**TASK STATEMENT**. Here is a listing. Repeat it exactly and in its entirety.

----------------

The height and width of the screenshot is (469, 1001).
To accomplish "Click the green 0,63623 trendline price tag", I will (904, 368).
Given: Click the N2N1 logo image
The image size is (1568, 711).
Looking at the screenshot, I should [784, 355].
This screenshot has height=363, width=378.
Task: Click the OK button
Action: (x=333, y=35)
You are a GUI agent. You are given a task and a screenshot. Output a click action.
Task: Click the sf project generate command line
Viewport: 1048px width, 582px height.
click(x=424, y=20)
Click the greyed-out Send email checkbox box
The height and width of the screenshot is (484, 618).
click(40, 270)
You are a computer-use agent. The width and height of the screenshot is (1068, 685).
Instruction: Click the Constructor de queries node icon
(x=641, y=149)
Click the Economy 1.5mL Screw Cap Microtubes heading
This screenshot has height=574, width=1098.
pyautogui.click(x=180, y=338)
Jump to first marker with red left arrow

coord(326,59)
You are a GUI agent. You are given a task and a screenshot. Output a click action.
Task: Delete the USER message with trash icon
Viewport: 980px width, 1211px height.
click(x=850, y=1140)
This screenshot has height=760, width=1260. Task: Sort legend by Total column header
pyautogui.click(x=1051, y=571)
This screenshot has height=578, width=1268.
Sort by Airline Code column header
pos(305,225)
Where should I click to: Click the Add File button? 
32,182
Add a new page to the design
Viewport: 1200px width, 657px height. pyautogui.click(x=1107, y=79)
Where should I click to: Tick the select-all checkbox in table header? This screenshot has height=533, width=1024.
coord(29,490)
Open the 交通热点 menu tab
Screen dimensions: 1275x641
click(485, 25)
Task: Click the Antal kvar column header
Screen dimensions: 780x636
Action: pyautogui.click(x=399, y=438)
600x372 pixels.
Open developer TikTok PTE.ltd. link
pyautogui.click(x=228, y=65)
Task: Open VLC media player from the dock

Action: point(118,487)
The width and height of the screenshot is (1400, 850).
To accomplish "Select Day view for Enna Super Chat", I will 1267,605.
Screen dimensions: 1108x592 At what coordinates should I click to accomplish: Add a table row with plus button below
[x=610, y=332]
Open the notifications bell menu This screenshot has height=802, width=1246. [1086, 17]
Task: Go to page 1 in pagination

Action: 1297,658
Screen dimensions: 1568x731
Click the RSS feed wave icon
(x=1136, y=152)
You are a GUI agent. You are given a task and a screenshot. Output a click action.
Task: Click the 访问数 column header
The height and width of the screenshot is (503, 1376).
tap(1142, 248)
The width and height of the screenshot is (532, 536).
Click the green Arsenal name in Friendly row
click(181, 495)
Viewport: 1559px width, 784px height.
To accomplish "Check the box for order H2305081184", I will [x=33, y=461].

----------------

**THE ANSWER**.
The height and width of the screenshot is (469, 1001).
To accomplish "Click the green 0,63623 trendline price tag", I will (904, 368).
Given: Click the N2N1 logo image
The image size is (1568, 711).
Looking at the screenshot, I should [784, 355].
This screenshot has height=363, width=378.
Task: Click the OK button
Action: (x=333, y=35)
You are a GUI agent. You are given a task and a screenshot. Output a click action.
Task: Click the sf project generate command line
Viewport: 1048px width, 582px height.
click(x=424, y=20)
Click the greyed-out Send email checkbox box
The height and width of the screenshot is (484, 618).
click(40, 270)
You are a computer-use agent. The width and height of the screenshot is (1068, 685).
Instruction: Click the Constructor de queries node icon
(x=641, y=149)
Click the Economy 1.5mL Screw Cap Microtubes heading
This screenshot has height=574, width=1098.
pyautogui.click(x=180, y=338)
Jump to first marker with red left arrow

coord(326,59)
You are a GUI agent. You are given a task and a screenshot. Output a click action.
Task: Delete the USER message with trash icon
Viewport: 980px width, 1211px height.
click(x=850, y=1140)
This screenshot has height=760, width=1260. Task: Sort legend by Total column header
pyautogui.click(x=1051, y=571)
This screenshot has height=578, width=1268.
Sort by Airline Code column header
pos(305,225)
Where should I click to: Click the Add File button? 
32,182
Add a new page to the design
Viewport: 1200px width, 657px height. pyautogui.click(x=1107, y=79)
Where should I click to: Tick the select-all checkbox in table header? This screenshot has height=533, width=1024.
coord(29,490)
Open the 交通热点 menu tab
Screen dimensions: 1275x641
click(485, 25)
Task: Click the Antal kvar column header
Screen dimensions: 780x636
Action: pyautogui.click(x=399, y=438)
600x372 pixels.
Open developer TikTok PTE.ltd. link
pyautogui.click(x=228, y=65)
Task: Open VLC media player from the dock

Action: point(118,487)
The width and height of the screenshot is (1400, 850).
To accomplish "Select Day view for Enna Super Chat", I will 1267,605.
Screen dimensions: 1108x592 At what coordinates should I click to accomplish: Add a table row with plus button below
[x=610, y=332]
Open the notifications bell menu This screenshot has height=802, width=1246. [1086, 17]
Task: Go to page 1 in pagination

Action: 1297,658
Screen dimensions: 1568x731
Click the RSS feed wave icon
(x=1136, y=152)
You are a GUI agent. You are given a task and a screenshot. Output a click action.
Task: Click the 访问数 column header
The height and width of the screenshot is (503, 1376).
tap(1142, 248)
The width and height of the screenshot is (532, 536).
Click the green Arsenal name in Friendly row
click(181, 495)
Viewport: 1559px width, 784px height.
To accomplish "Check the box for order H2305081184", I will [x=33, y=461].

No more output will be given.